Write your responses to the following questions:
1. The mother informs you that a family physician who recently diagnosed her son with a Sleeping Disorder would like to know more about the boy’s therapeutic work and his success in therapy. The mother informs you that the physician will be contacting you shortly. Describe how you will manage the mother’s request to establish communication with the physician in light of therapeutic mandates for privacy and confidentiality.

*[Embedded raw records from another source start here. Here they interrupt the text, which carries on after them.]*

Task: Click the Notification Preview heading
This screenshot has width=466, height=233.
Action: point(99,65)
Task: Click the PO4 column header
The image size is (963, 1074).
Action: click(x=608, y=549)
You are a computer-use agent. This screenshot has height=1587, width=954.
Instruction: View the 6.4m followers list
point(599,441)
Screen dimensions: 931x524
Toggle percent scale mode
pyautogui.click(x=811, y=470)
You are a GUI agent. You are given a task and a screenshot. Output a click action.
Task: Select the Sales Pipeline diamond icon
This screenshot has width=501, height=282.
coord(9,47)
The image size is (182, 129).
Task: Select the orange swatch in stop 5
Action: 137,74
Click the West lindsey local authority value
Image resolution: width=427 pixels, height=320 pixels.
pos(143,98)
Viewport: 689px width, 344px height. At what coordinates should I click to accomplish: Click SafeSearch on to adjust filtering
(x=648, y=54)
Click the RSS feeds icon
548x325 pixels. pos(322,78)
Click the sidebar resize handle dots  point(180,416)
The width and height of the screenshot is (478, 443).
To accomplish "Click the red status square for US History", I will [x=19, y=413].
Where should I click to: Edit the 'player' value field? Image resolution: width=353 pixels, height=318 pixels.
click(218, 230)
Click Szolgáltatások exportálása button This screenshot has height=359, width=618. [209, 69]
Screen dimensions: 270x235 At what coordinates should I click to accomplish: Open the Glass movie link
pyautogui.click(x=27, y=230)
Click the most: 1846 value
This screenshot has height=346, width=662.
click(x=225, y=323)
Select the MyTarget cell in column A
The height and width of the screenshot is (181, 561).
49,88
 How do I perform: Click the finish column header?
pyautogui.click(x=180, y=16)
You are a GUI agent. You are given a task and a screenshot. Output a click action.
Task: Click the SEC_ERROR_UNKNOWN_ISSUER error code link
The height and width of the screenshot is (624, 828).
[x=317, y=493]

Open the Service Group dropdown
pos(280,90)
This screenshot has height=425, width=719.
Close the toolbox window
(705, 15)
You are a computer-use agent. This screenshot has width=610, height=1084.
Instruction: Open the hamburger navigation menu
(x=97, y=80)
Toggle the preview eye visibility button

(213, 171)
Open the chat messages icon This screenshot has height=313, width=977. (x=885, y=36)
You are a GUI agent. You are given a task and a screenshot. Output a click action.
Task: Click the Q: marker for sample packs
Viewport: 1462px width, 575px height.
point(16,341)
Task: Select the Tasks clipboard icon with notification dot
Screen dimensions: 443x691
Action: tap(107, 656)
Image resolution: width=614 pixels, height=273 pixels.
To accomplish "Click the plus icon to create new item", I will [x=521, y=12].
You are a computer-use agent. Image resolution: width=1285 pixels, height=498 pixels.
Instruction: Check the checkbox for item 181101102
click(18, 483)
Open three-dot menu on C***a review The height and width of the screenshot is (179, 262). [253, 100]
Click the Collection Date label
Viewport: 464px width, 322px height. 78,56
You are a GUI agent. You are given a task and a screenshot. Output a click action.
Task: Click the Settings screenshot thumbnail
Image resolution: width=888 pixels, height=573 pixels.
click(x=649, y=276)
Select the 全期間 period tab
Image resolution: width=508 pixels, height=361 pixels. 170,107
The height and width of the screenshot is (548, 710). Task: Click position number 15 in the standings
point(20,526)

2. One day, your client comes to the session and tells you that if he refuses to go to bed at a certain time, his father closes him in a bathroom for the rest of the night and does not give him anything to eat the next morning. Please describe your actions in light of your obligations as a mandated reporter.
3. One day, you conducted a family session: the boy, the mother, and the father were all present. After the session, you realize that the boy’s father was your parent’s lawyer. Please discuss your possible actions, keeping in mind Standard 1.3 from the AAMFT Code of Ethics.
4. Ten sessions into the therapy, your client’s mother informs you that their insurance panel did not approve further treatment. Discuss your actions, keeping in mind Principle 1.11 from the AAMFT Code of Ethics.
5. One year after the termination of the therapy, you receive a subpoena from the mother’s lawyer asking you to be part of the court proceeding following the divorce of your client’s parents. The mother is asking the court to end joint custody in favor of sole custody. The subpoena asks you to provide information concerning the divorce and child custody as addressed in the previous therapy and that you will be called to testify. Please describe your actions.

Please provide an outline of your notes from your first session using SOAP or an alternative format. Describe essential components of the progress notes and address how long you will be required to keep records on file.